I took a close look at the video screen. Yup — that Slash, or at least an animated version of him, was blasting his way through the song “Kick It Up a Notch” onstage with the animated Disney characters Phineas and Ferb. Meantime, Marion and Emma played air guitar and gushed about his famous opening riff on “Sweet Child o’ Mine,” a song they’d discovered after the fun-loving Phineas and Ferb introduced them to the guitar god in the top hat.

Slash has come a long way since his hell-raising days as lead guitarist for Guns N’ Roses, a band that defined debauchery on its way to joining the Rock and Roll Hall of Fame this year. To put matters in perspective, this is the same guy whose 2008 biography contains passages like, “We were taking turns having sex with her, but Izzy wasn’t wearing protection” and “I’ve never been able to get high doing it any other way than with a needle.”

His appearance in a Phineas & Ferb video in 2011 is the latest landmark in a public rehabilitation from Slash, the out-of-control heroin addict to Slash, the approachable and even warm hero to children.

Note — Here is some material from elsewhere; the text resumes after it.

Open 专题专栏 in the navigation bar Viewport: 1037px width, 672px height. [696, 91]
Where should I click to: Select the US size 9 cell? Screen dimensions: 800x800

The video was no lark; he did it to promote the Disney Channel movie Phineas & Ferb: Across the Second Dimension, whose soundtrack contains the tune. And, as many young gaming enthusiasts know, in 2007 he appeared as a playable character in the video game Guitar Hero III: Legends of Rock, which opened up his brand to a younger demographic.

So what happened?

1. His career changed

When Slash left GNR in 1996, he didn’t just leave a band — he departed a juggernaut whose first three albums sold more than 63 million copies worldwide, filled stadiums with their concerts, and gained a reputation as “the Most Dangerous Band in the World.”

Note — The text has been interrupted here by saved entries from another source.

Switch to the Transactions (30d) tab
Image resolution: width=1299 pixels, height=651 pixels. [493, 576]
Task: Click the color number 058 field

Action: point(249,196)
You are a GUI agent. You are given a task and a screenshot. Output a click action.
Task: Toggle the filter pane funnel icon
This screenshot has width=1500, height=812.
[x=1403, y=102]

When Slash was a member of GNR, his fame came about as a result of a group collaboration (most notably with Axl Rose); but as a solo artist, Slash became responsible for creating his own mythology.

2. The industry changed

The music industry today is nothing like the one Slash crashed in the 1980s. Nowadays even famous 46-year-old rock gods can’t count on radio to find an audience and CD sales to generate revenue streams. Reaching today’s distracted, multi-tasking audience means crossing into the media they consume (like video games) and cozying up to the brands they care about.

3. Slash has changed

The man who says he flat-lined three times (“that I know of”) is reportedly six years clean and sober, the father of two sons, and recently celebrated 10 years of marriage to Perla Ferrar. He professes to like playing Lego with his kids, and his involvement with Phineas & Ferb stems from his personal enjoyment of the children’s cartoon.

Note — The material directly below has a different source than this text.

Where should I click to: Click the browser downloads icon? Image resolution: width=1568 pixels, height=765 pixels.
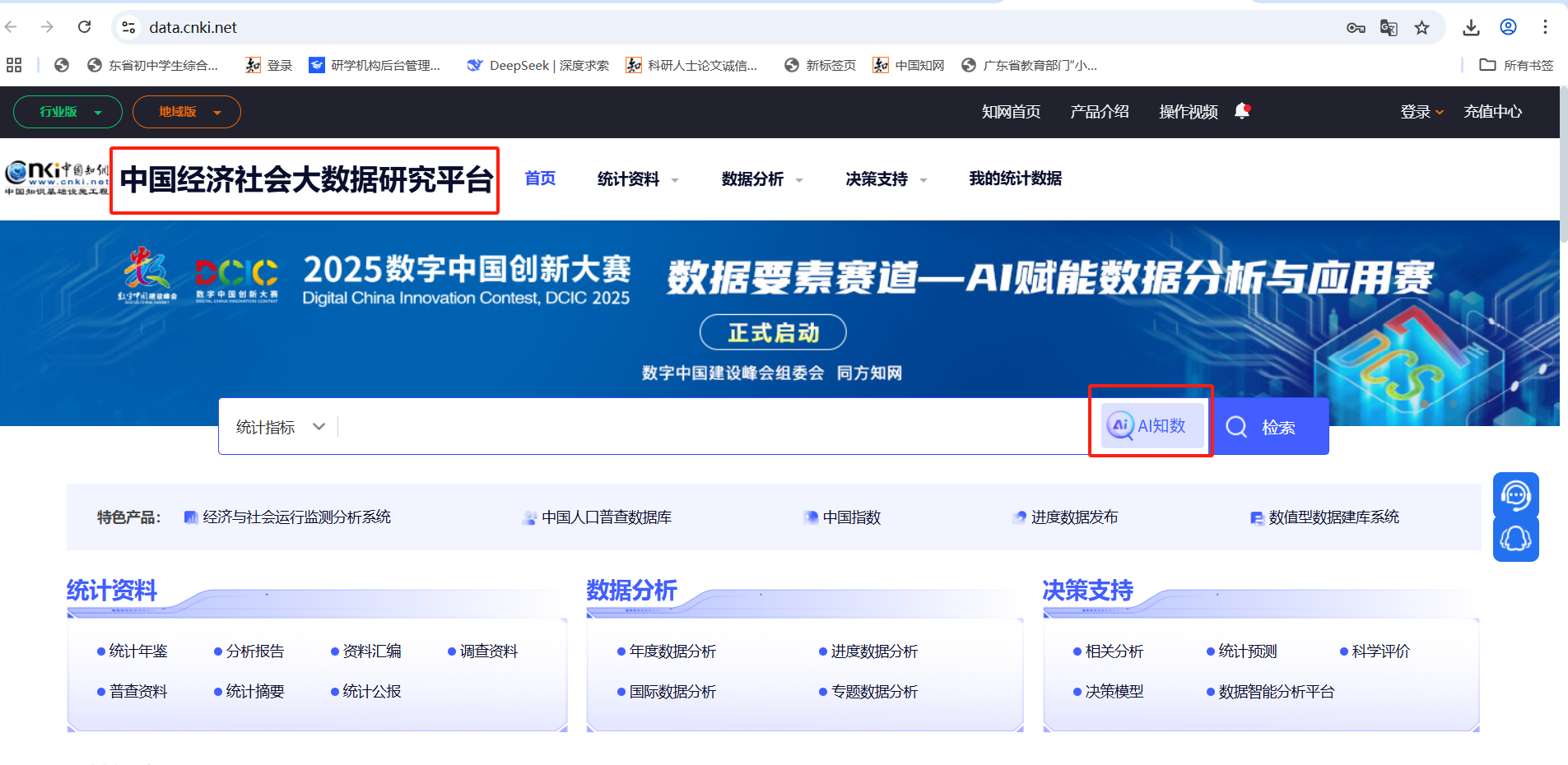tap(1471, 27)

Celebrating 10 years of marriage the Slash way

In 2009, Slash joined one of his most successful groups to date, the Collective. Never heard of the Collective? Few people outside of the music business have. The Collective in Slash’s life isn’t a band — it’s an entertainment company that helps manage and market artists. According to Billboard, the Collective has negotiated successful distribution deals globally for Slash’s 2010 solo album and branding relationships such as his relationship with Monster Energy Drinks, which resulted in Slash’s image appearing on 100 million drink cans to promote his music.

Slash also runs his own label (Dik Hayd) and has marketing relationships with the likes of Harley-Davidson in Canada and Guitar Center in the United States. Nearly 7 million people (including me) are fans of his entertaining Facebook page and 1.2 million people follow him on Twitter. Last year, he described to Billboard his willingness to creatively market himself this way:

It just seems like the way of the world at this point, that you have to do certain deals in order to be able to make a record, to be able to do a tour and all that kind of stuff. I mean, there’s no money in making records. If you have that big pop or hip-hop record, there seems to be a lot of money in that. But, obviously, I’m not really headed down that road.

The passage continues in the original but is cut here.